Clybourne Park is een toneelstuk geschreven door Bruce Norris. Het eerste bedrijf speelt zich af in 1959. Bev en huishoudster Francine zijn spullen aan het inpakken terwijl Russ een ijsje eet. Bev krijgt een telefoontje van Karl, een bezorgde buurman. Jim, een jonge dominee, komt binnen en begint met Russ te praten. Hij stelt vragen over Russ’ gezondheid en nieuwe kantoor. Russ voelt zich ongemakkelijk als Jim vraagt hoe het met hem persoonlijk gaat en probeert hem te betrekken over zijn zoon. Russ gebruikt schuttingtaal, wat de situatie gespannen maakt. Hij gaat naar boven, terwijl Bev Jim vertelt dat Russ vieze woorden gebruikt en dat ze niet met hem alleen wil zijn.
Karl en zijn vrouw Betsy komen bij het huis aan. Russ wil weten wat er aan de hand is omdat Francine en haar man Albert naar boven gaan. Karl is racistisch en maakt zich zorgen over het nieuwe gezin dat hier komt wonen. Hij denkt dat ze niet in de gemeenschap zullen passen. Albert vraagt beleefd om hulp met de koffer, maar niemand hoort hem en de koffer valt van de trap. Russ wordt kwaad en zegt dat ze hem daar moeten laten staan, terwijl hij naar de kelder gaat.
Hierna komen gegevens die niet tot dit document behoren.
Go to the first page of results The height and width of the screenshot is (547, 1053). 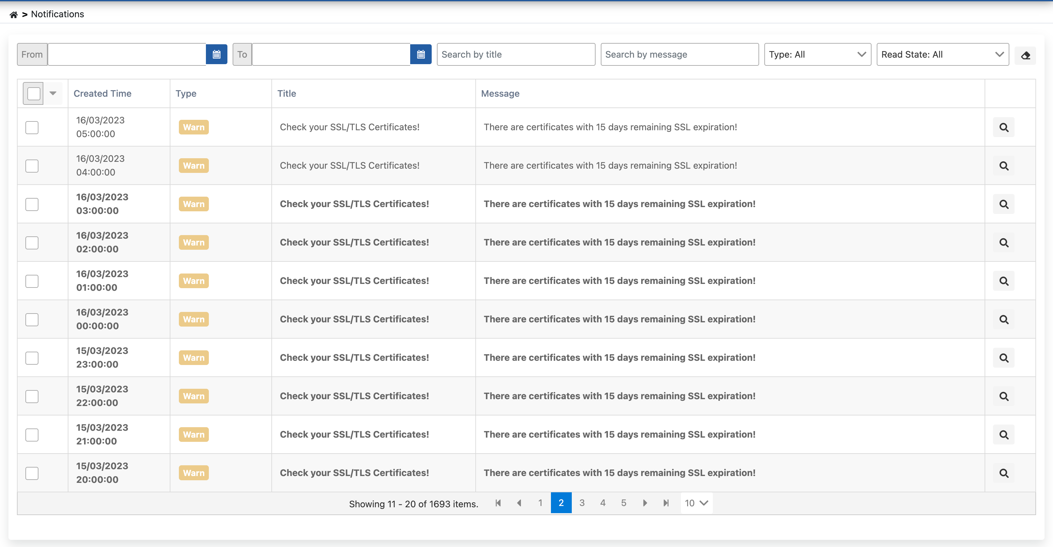[498, 503]
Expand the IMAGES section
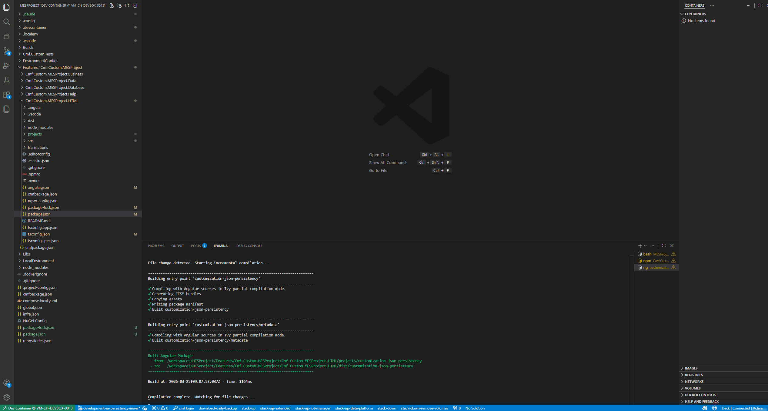768x411 pixels. pyautogui.click(x=691, y=368)
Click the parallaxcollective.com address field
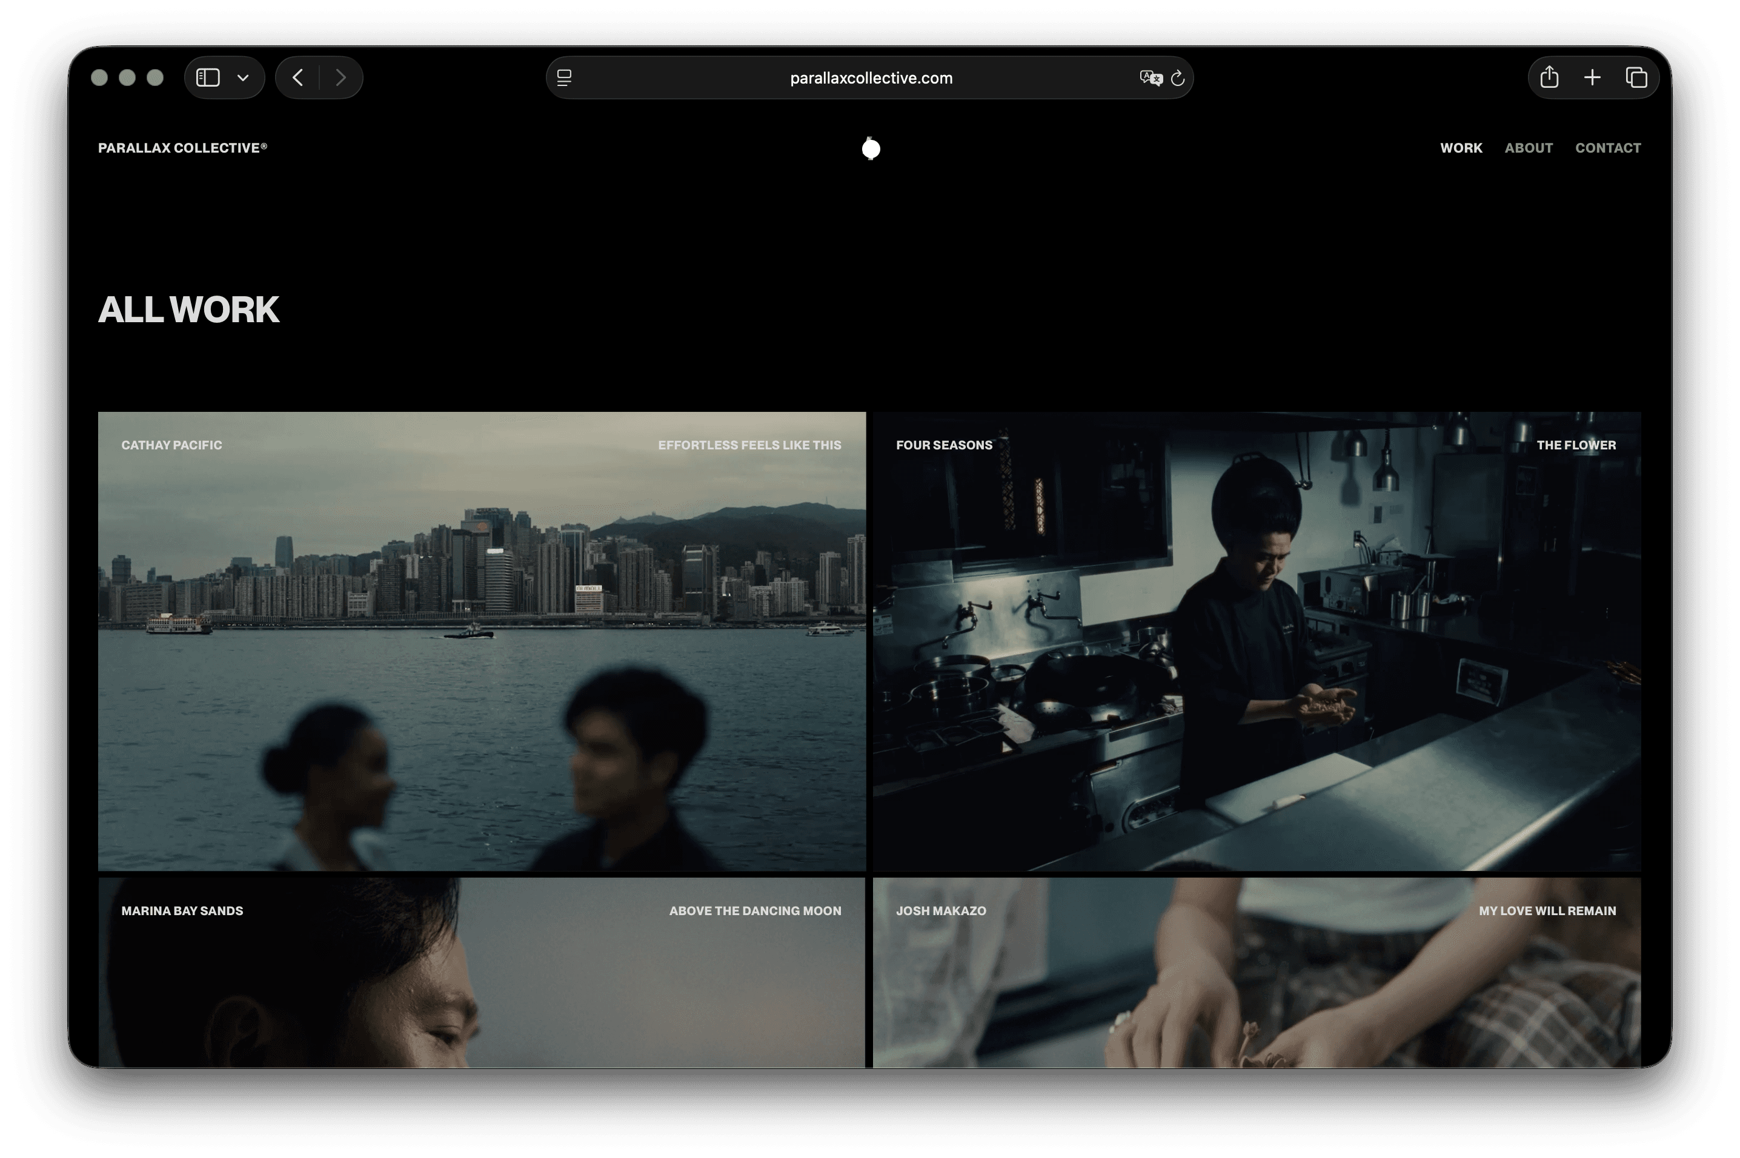Screen dimensions: 1740x1158 (871, 78)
Jim en Karl stellen ongepaste vragen aan Francine en wijzen op verschillen tussen mensen. Russ komt terug en vertelt hen kalm dat het huis verkocht is. Betsy probeert uit te zoeken wat er aan de hand is, maar ze is de weg kwijt. Russ wordt het zat en wil Jim slaan, die over een doos valt en een lamp omstoot. Betsy vertrekt en Bev verstopt zich in de badkamer. Albert probeert Russ te kalmeren, maar dat maakt hem alleen maar woedend. Francine is woedend omdat Albert zich ermee bemoeit, ze maken ruzie, en ze rent naar buiten. Jim en Karl vertrekken nadat ze Russ nog steeds boos maken. Bev probeert Albert te betalen, maar hij weigert en vertrekt. De act eindigt met Russ die de hoofdstad van Mongolië roept uit hun vorige gesprek.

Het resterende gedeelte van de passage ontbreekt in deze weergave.